TASK TO CARRY OUT: Duplicate the lines of the records starting at the line that contains "Viewport: 750px width, 377px height." and ending at the line that contains "The width and height of the screenshot is (1121, 494).", with both of those lines included.

Collected data
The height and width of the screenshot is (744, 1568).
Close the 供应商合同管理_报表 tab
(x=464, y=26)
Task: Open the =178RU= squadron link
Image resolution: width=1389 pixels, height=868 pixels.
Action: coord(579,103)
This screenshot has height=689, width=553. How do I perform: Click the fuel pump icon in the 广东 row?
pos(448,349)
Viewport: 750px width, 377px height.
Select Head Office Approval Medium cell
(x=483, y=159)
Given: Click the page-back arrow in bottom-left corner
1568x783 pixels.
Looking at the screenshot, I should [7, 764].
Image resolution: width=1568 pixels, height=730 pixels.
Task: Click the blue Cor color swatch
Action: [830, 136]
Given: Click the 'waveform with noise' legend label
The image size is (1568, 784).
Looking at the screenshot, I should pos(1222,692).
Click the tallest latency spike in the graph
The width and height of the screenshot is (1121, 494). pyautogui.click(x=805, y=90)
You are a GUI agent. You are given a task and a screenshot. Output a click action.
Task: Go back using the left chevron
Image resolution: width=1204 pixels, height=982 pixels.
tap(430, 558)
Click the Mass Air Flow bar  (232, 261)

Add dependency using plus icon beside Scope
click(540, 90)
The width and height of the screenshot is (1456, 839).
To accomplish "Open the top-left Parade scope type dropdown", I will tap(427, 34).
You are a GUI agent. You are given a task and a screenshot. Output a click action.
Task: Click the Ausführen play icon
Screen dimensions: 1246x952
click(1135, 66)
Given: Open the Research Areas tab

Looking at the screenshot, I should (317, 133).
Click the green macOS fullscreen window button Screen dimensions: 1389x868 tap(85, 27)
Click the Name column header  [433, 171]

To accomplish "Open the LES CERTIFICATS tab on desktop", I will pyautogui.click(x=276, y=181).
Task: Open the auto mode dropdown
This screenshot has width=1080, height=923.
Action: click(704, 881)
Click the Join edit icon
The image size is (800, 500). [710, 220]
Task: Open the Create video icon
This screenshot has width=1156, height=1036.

THE SOLUTION:
Viewport: 750px width, 377px height.
Select Head Office Approval Medium cell
(x=483, y=159)
Given: Click the page-back arrow in bottom-left corner
1568x783 pixels.
Looking at the screenshot, I should [7, 764].
Image resolution: width=1568 pixels, height=730 pixels.
Task: Click the blue Cor color swatch
Action: [830, 136]
Given: Click the 'waveform with noise' legend label
The image size is (1568, 784).
Looking at the screenshot, I should pos(1222,692).
Click the tallest latency spike in the graph
The width and height of the screenshot is (1121, 494). pyautogui.click(x=805, y=90)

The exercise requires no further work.